_WORK ORDER_. For each line in the records that contains "murale", make a copy.

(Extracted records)
= Beginning of Section =
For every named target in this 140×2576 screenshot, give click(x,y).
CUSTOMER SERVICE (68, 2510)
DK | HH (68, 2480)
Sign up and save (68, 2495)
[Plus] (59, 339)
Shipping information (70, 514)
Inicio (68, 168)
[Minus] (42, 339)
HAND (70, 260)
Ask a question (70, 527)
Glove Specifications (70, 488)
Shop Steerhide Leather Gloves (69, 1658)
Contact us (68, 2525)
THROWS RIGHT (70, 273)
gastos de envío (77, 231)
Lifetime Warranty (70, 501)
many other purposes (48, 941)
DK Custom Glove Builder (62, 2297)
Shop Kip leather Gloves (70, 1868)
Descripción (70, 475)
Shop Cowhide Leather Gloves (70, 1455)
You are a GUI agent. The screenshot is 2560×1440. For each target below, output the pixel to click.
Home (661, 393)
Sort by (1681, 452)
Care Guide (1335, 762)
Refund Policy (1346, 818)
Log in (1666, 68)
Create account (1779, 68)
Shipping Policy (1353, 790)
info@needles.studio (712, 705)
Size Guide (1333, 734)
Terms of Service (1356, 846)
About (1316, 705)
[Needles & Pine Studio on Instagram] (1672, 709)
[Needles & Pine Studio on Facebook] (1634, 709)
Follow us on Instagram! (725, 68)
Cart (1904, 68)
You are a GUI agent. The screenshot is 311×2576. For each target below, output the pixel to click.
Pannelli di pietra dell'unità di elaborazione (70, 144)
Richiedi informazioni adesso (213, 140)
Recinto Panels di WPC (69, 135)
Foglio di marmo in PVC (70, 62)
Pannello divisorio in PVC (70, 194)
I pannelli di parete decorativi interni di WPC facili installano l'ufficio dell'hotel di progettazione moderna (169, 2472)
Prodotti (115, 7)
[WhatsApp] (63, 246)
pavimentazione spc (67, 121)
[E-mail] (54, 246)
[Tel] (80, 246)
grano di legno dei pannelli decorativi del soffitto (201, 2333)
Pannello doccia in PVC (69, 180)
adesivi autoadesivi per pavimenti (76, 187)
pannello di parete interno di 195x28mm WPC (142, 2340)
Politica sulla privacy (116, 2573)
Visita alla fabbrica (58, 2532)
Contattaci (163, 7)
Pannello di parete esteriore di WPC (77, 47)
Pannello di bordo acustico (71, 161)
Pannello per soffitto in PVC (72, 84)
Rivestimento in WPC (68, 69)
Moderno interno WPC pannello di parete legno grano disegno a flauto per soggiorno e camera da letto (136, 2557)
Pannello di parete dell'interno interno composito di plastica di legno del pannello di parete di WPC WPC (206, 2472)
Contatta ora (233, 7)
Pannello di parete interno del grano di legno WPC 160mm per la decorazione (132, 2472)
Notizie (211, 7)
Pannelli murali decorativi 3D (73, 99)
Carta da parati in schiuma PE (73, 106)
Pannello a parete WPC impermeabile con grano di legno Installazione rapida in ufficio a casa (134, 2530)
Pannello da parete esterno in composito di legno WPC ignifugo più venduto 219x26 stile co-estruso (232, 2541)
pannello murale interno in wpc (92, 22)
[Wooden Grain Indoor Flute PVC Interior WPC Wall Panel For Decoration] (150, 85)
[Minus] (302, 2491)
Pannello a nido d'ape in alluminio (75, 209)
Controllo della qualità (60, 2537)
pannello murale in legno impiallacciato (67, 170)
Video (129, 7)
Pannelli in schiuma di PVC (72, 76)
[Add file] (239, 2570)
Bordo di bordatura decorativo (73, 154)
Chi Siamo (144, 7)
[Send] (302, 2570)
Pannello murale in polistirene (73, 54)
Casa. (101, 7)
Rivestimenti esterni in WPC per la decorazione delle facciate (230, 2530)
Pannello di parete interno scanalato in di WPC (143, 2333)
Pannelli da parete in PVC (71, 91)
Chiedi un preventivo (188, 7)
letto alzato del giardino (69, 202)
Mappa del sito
= End of Section =
_RESPONSE TO THE EXERCISE_.
pannello murale interno in wpc (92, 22)
pannello murale in legno impiallacciato (67, 170)
Pannello murale in polistirene (73, 54)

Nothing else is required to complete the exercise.